Saisi par l’association pour la valorisation du Velay, Auvergne et Gévaudan, le tribunal rejette sa demande de versement du solde d’une subvention régionale d’investissement d’un montant total de 992 000 euros qui lui avait été accordée pour des projets de restauration du site de la forteresse médiévale de Saint-Vidal et le développement de spectacles s’y déroulant. Il juge que l’association ne démontre pas avoir engagé des dépenses d’investissement se rapportant à la subvention accordée pour un montant supérieur aux acomptes de 830 722 euros déjà versés.
Le 3 avril 2019, la région Auvergne-Rhône-Alpes a accordé une nouvelle subvention d’un montant maximum de 992 000 euros à cette association chargée d’organiser des spectacles, notamment de reconstitution historique, dans le site de la forteresse médiévale de Saint-Vidal située en Haute-Loire.
Il s’agissait de créer une animation scénographique sur le thème d’une brasserie du 14ème siècle, de créer un spectacle de jets d’eau dans les jardins du château, d’améliorer un spectacle de reconstitution historique existant et de créer des toilettes pour le public et un espace de présentation de produits du terroir.
Entre 2019 et 2021, trois acomptes successifs ont été payés par la région à l’association pour un montant global de 830 722 euros.
En 2024, la région a toutefois refusé de payer le dernier montant de 161 278 euros demandé par l’association en observant que certains des documents produits se rapportaient à des dépenses pour lesquelles elle avait déjà bénéficié d’une autre subvention, que d’autres concernaient des frais qui ne constituaient pas des dépenses d’investissement et, que d’autres enfin concernaient la rénovation et l’ameublement de l’hôtel aménagé dans le château et la création d’une brasserie.

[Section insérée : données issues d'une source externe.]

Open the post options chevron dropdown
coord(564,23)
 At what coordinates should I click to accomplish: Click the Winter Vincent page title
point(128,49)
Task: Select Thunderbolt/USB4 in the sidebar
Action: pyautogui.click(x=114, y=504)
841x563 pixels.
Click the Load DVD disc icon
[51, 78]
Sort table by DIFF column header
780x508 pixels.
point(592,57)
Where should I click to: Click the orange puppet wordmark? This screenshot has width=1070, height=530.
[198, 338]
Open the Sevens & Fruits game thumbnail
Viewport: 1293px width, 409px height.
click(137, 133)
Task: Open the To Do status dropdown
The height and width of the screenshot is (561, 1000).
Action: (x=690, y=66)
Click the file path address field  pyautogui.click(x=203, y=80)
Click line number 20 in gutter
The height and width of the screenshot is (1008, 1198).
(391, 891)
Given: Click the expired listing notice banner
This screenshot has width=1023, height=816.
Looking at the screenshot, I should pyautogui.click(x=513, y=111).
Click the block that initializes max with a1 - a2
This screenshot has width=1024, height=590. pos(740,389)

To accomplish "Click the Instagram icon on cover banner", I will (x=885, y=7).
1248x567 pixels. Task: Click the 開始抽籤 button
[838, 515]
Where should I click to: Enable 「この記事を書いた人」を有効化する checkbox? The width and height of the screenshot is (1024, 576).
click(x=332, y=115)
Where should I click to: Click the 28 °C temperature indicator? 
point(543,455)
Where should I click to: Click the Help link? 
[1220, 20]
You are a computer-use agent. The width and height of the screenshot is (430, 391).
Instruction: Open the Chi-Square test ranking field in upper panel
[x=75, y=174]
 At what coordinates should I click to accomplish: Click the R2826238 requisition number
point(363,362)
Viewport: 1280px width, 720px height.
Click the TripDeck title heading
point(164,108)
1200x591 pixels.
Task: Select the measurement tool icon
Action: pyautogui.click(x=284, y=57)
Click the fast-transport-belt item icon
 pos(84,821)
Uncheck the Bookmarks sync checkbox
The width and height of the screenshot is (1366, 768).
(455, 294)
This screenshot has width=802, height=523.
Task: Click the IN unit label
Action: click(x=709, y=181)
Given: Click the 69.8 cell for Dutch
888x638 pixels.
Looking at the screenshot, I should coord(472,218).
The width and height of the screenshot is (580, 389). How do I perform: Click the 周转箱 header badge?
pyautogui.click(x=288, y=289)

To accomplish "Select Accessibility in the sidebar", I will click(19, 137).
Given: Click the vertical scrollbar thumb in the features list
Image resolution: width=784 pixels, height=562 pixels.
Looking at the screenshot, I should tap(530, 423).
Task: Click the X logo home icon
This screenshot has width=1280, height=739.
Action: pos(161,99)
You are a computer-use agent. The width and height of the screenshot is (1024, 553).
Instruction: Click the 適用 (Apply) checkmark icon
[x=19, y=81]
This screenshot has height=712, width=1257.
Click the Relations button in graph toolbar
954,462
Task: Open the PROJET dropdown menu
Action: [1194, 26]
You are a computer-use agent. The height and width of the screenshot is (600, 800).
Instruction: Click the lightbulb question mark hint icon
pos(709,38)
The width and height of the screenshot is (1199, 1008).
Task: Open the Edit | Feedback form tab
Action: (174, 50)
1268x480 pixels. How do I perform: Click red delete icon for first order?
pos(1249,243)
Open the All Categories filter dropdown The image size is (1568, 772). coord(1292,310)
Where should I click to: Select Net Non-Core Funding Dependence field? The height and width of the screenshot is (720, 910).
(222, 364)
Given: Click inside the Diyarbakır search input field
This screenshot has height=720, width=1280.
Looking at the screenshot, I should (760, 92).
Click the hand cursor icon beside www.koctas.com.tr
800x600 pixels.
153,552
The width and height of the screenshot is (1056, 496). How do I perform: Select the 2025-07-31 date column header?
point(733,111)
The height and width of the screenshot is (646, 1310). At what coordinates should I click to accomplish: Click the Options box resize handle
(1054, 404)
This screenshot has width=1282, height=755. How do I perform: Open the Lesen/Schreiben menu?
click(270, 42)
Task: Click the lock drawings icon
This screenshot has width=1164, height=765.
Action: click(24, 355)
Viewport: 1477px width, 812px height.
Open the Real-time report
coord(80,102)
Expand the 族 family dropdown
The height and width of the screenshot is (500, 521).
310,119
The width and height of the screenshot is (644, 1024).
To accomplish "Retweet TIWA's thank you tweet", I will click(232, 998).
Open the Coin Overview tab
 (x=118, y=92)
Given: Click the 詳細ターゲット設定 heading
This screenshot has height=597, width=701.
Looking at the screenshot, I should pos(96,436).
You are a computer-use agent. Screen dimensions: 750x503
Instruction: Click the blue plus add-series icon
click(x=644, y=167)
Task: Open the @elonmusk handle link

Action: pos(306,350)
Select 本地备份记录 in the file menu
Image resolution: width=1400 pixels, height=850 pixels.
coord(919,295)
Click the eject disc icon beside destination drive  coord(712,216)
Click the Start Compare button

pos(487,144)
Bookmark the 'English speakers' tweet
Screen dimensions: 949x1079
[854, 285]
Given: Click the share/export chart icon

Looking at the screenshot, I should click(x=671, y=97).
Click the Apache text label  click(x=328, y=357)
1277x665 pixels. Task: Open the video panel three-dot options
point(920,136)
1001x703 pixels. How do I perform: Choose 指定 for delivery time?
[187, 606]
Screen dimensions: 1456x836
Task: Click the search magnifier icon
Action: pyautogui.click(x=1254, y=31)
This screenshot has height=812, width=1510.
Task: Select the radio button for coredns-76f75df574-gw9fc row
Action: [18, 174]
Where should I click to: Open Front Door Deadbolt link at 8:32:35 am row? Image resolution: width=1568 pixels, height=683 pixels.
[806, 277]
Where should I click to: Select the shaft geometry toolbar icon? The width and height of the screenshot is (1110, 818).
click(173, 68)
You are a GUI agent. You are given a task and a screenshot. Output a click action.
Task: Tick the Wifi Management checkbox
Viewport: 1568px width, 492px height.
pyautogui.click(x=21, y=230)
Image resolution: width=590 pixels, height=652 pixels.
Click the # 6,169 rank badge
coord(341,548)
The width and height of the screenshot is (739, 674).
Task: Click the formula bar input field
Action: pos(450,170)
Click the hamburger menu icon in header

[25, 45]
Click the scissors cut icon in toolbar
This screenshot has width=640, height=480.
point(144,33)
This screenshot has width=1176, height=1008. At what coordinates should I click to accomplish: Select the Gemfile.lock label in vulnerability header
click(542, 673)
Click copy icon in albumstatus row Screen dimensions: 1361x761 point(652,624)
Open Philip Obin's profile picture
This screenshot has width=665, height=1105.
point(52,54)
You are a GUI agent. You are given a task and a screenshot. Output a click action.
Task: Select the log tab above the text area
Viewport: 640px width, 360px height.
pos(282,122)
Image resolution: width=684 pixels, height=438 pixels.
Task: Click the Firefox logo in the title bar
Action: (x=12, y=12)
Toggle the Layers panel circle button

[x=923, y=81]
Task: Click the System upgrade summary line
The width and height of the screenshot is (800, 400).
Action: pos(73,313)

Par un jugement du 24 février 2026, le tribunal a confirmé cette décision de la région Auvergne-Rhône-Alpes.
Le tribunal a en effet considéré que l’association ne démontrait pas qu’elle avait engagé des frais pouvant être pris en compte pour le versement de la subvention, d’un montant supérieur à celui qui avait justifié les acomptes déjà payés par la région.